## WHAT TO PRODUCE:
Convert the stretch of the data from the line containing "At what coordinates should I click to accomplish: Visit" through the end into a JSON list of strings, one string per line. Leave out blank lines.

>> Begin

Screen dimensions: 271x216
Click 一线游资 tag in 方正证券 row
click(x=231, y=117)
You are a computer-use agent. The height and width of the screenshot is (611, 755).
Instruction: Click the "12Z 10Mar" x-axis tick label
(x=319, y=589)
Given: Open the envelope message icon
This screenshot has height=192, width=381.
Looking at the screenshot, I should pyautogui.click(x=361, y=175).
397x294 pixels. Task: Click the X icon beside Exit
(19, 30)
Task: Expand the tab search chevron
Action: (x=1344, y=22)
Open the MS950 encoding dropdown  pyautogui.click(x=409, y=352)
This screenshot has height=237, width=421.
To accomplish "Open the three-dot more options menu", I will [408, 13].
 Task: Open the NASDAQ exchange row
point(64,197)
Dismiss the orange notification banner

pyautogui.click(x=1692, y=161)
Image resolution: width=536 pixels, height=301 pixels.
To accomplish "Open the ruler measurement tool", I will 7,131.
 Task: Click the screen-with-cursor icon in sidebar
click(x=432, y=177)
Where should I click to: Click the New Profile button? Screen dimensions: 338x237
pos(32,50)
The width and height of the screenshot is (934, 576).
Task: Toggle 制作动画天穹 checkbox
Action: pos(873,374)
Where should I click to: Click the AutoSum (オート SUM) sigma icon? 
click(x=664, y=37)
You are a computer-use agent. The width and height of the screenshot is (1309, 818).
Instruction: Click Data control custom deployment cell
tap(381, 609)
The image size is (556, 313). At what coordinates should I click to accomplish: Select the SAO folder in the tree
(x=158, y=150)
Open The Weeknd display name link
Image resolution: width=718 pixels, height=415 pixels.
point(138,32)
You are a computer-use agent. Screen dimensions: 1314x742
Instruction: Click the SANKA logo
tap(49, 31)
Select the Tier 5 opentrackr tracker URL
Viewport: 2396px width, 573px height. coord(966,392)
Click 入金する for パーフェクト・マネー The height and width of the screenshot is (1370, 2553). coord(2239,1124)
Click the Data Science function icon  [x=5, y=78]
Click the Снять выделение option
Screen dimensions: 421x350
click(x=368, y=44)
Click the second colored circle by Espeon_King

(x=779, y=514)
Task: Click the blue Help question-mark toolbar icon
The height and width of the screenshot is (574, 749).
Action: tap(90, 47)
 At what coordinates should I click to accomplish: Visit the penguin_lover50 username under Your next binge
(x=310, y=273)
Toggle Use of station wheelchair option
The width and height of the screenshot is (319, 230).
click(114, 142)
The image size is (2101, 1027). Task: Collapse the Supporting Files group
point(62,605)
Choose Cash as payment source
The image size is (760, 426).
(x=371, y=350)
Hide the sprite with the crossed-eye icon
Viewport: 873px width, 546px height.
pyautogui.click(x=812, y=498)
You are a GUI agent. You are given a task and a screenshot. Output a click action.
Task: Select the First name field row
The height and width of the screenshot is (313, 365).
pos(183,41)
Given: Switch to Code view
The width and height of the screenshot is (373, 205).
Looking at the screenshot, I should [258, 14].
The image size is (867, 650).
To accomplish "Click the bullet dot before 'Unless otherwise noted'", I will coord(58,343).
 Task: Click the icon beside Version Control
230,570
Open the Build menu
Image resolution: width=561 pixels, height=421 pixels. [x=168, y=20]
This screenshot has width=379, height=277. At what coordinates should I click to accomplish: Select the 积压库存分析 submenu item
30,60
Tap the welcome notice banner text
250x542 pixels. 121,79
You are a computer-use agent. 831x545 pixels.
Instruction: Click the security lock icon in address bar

>> End

## TASK SOLUTION:
[
  " At what coordinates should I click to accomplish: Visit the penguin_lover50 username under Your next binge",
  "(x=310, y=273)",
  "Toggle Use of station wheelchair option",
  "The width and height of the screenshot is (319, 230).",
  "click(114, 142)",
  "The image size is (2101, 1027). Task: Collapse the Supporting Files group",
  "point(62,605)",
  "Choose Cash as payment source",
  "The image size is (760, 426).",
  "(x=371, y=350)",
  "Hide the sprite with the crossed-eye icon",
  "Viewport: 873px width, 546px height.",
  "pyautogui.click(x=812, y=498)",
  "You are a GUI agent. You are given a task and a screenshot. Output a click action.",
  "Task: Select the First name field row",
  "The height and width of the screenshot is (313, 365).",
  "pos(183,41)",
  "Given: Switch to Code view",
  "The width and height of the screenshot is (373, 205).",
  "Looking at the screenshot, I should [258, 14].",
  "The image size is (867, 650).",
  "To accomplish \"Click the bullet dot before 'Unless otherwise noted'\", I will coord(58,343).",
  " Task: Click the icon beside Version Control",
  "230,570",
  "Open the Build menu",
  "Image resolution: width=561 pixels, height=421 pixels. [x=168, y=20]",
  "This screenshot has width=379, height=277. At what coordinates should I click to accomplish: Select the 积压库存分析 submenu item",
  "30,60",
  "Tap the welcome notice banner text",
  "250x542 pixels. 121,79",
  "You are a computer-use agent. 831x545 pixels.",
  "Instruction: Click the security lock icon in address bar"
]